# ЗАДАНИЕ:
Допишите следующую часть отрывка о возвышении Пруссии и Фридрихе II, начав сразу после его последнего предложения.

# ОТРЫВОК:
__________________________________________________
Спустя десятилетия после смерти Ришелье продемонстрированная эффективность консолидированного, централизованного государства, проводящего светскую внешнюю политику и централизующего управление, вдохновила подражателей, которые объединились, дабы уравновесить могущество Франции. Англия, Голландия и Австрия образовали Великий альянс, к которому позднее присоединились Испания, Пруссия, Дания и несколько немецких княжеств. Отмечу, что нельзя говорить об идеологической или религиозной оппозиции Людовику: французский оставался языком дипломатии и высокой культуры на большей части Европы, а среди союзников продолжали усугубляться противоречия между католиками и протестантами. Скорее, следует указать на «врожденную» характеристику Вестфальской системы, ярко проявившую себя в данном случае, – стремление к сохранению плюрализма европейского порядка. Особенность последнего прекрасно передает имя, присвоенное современными историками, – Великое успокоение. Людовик добивался владычества, равного гегемонии, ради славы Франции. Он потерпел поражение от Европы, которая искала порядок в разнообразии.
В первой половине восемнадцатого века преобладали панъевропейские стремления сдержать Францию; вторая же половина столетия прошла под знаком усилий Пруссии обрести себе место среди великих держав. Где Людовик начинал войны, чтобы преобразить власть в гегемонию, там прусский король Фридрих II отправлялся в бой, чтобы трансформировать скрытую слабость в статус великой державы. Расположенная на суровой северогерманской равнине, простирающаяся от Вислы до западных границ Германии, Пруссия культивировала дисциплину и служение обществу, представляя их как равноценную замену более многочисленному населению и богатым ресурсам, которыми располагали более обеспеченные страны. Разделенная на две несмежные части[22], она опасно балансировала между австрийской, шведской, российской и польской сферами влияния. Сама Пруссия была населена относительно скудно; ее преимущество состояло в дисциплине, с какой она управляла своими ограниченными ресурсами. Главными богатствами Пруссии были гражданская активность, эффективность государственной бюрократии и хорошо обученная армия.
Когда Фридрих II всходил на престол в 1740 году, казалось маловероятным, что он добьется того величия, которого в итоге достиг. Устав от прозябания в весьма неопределенном статусе наследного принца, он попытался бежать в Англию в сопровождении друга, Ганса Германа фон Катте. Беглецов задержали. Правящий монарх повелел обезглавить фон Катте на глазах у Фридриха, а самого принца судил военный трибунал во главе с королем. Отец задал сыну 178 вопросов, и Фридрих умудрился ответить на них так ловко и изворотливо, что был оправдан и восстановлен в правах.
__________________________________________________
# ИСХОДНЫЕ ДАННЫЕ:
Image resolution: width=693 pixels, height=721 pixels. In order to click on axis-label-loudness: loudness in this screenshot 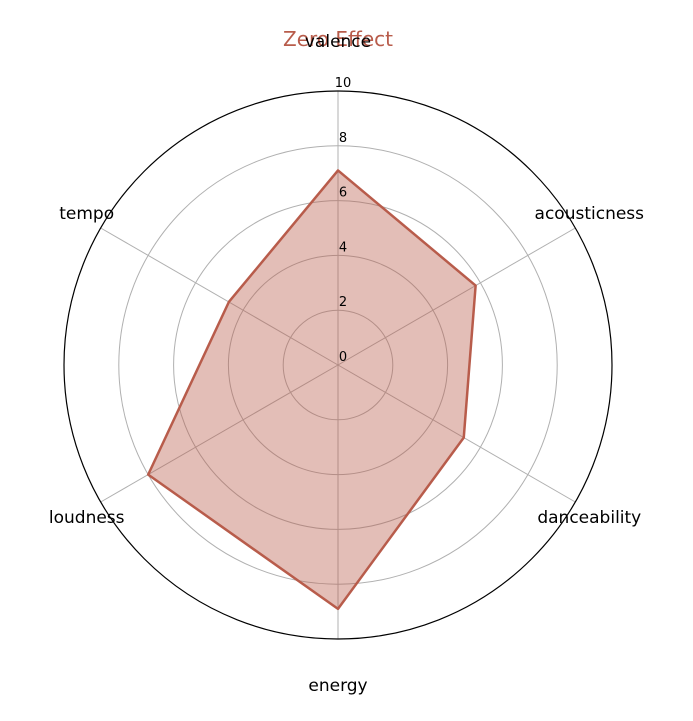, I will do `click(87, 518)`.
__________________________________________________
# ОТВЕТ:
Пережить подобный трагический опыт можно было, только приняв строгое отцовское отношение к долгу – и обзаведясь мизантропическими взглядами на человеческую природу в целом. Фридрих воспринимал свою личную власть как абсолютную, но понимал, что политику жестко лимитируют принципы raison d’etat, выдвинутые Ришелье столетием ранее. «Правители являются рабами своих ресурсов, – говаривал он, – а интересы государства выражаются в законе, и этот закон не может быть нарушен». Доблестный космополит (Фридрих говорил и писал по-французски и сочинял сентиментальные французские стишки даже в ходе военных кампаний – одному своему творению он дал подзаголовок «Pas trop mal pour la veille d’une grande bataille»[23]), он воплощал собой новую эру «просвещенного правления»[24], благожелательный деспотизм, легитимизованный эффективностью, а не идеологией.
Фридрих полагал, что статус великой державы требует территориального единства Пруссии – то есть расширения границ страны. В иных оправданиях, политических или моральных, попросту не было необходимости. «Превосходство наших войск, своевременность, с которыми мы способны привести их в движение, обеспечивают нам, если коротко, явное преимущество перед нашими соседями»; таково оказалось единственное оправдание, по которому Фридрих захватил в 1740 году богатую и традиционно проавстрийскую провинцию Силезия. Решая вопрос геополитически, а не юридически или морально, Фридрих заключил союз с Францией (которая рассматривала Пруссию как противовес Австрии) и сохранил Силезию по мирному договору 1742 года, фактически почти в два раза увеличив территорию и численность населения Пруссии.
Своими амбициями Фридрих вновь принес войну в Европу, которая находилась в состоянии мира с 1713 года, когда Утрехтский договор положил предел притязаниям Людовика XIV. Вызов, брошенный сформированному балансу сил, привел в действие механизмы Вестфальской системы. Цена за принятие в сообщество европейских государств, за вхождение в него в качестве нового члена европейского порядка составила семь лет опустошительной, почти катастрофической войны. Прежние союзы утратили силу, поскольку былые союзники Фридриха теперь норовили его остановить, а былые соперники пытались использовать дисциплинированную прусскую армию ради собственных целей. Россия, далекая и загадочная, впервые приняла участие в состязании за европейское влияние. На грани поражения, когда русские войска стояли у ворот Берлина, Фридрих обрел спасение в результате внезапной смерти царицы Елизаветы. Новый царь, давний поклонник Фридриха, завершил войну. (В апреле 1945 года Гитлер, осажденный в окруженном Берлине, ожидал события, сравнимого с так называемым «Чудом Бранденбургского дома», – и услышал от Йозефа Геббельса, что чудо произошло: умер президент Франклин Д. Рузвельт.)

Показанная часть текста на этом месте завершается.